Listening to Aloha’s latest album, Little Windows Cut Right Through, is a lot like listening to a 1980s playlist that only includes songs by Mr. Mister and Howard Jones. Aside from a few standout moments, the ten mostly tedious songs on the Cleveland, Ohio band’s seventh studio album (their first in six years) are delivered as if they were first dropped one by one into a blender set on purée so as to render them indistinguishable from one another before being poured directly into a patient fan’s unfortunate ear. Little Windows Cut Right Through plays more like a demo, offering up Aloha’s music to corporate entities eager to easily cut it up into mundane twenty to thirty second clips for use as boring background music for uninspired advertising.
Every track here sounds as if it was cribbed directly from a similarly styled song recorded and released between the years 1978 and 1985. Right out of the gate, the album’s first song, “Signal Drift”, finds the band sounding bored and uninspired, as if they’re just going through the motions for contractual reasons. “Moon Man” has some interesting lyrics that deal with fame and stage fright, but the song suffers a clumsy, misfit synth solo halfway in that derails any enjoyment derived from the track’s initial minutes. The rest of the songs on the album’s first half are no better.

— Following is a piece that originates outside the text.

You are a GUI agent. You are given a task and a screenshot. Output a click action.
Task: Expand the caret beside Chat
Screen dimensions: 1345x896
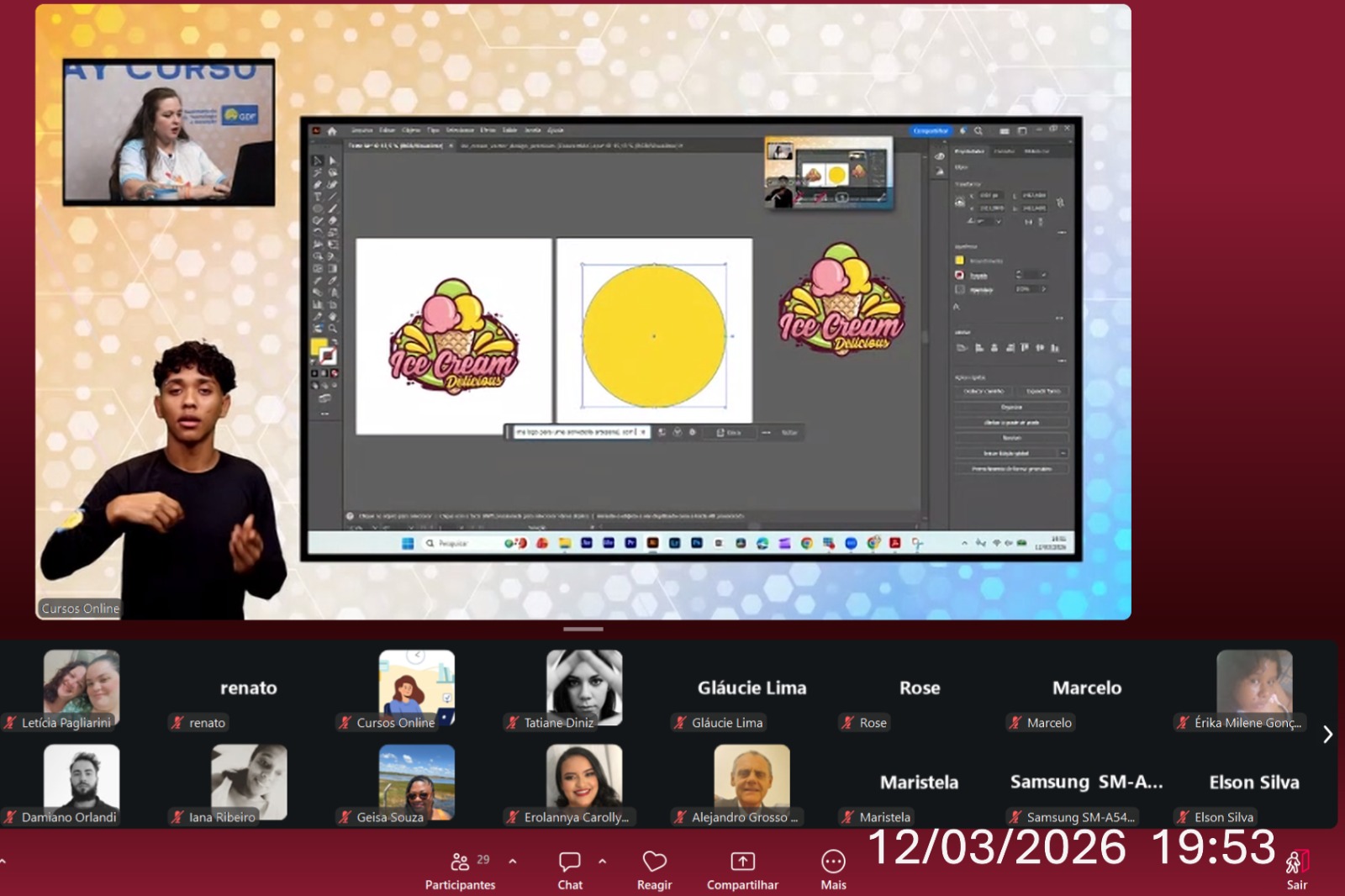pos(603,862)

Why the record’s strongest song “Marigold” (the only one with an appropriately brief yet fitting guitar solo) is buried two thirds into the record is anyone’s guess. The last of the songs may as well roll directly into one another without breaking as by this point who’s paying attention anyway? Little Windows Cut Right Through is a regrettable mess of an album where the bad far outweighs the good. The only optimistic prognostication may be that after this disaster Aloha can only deliver something better.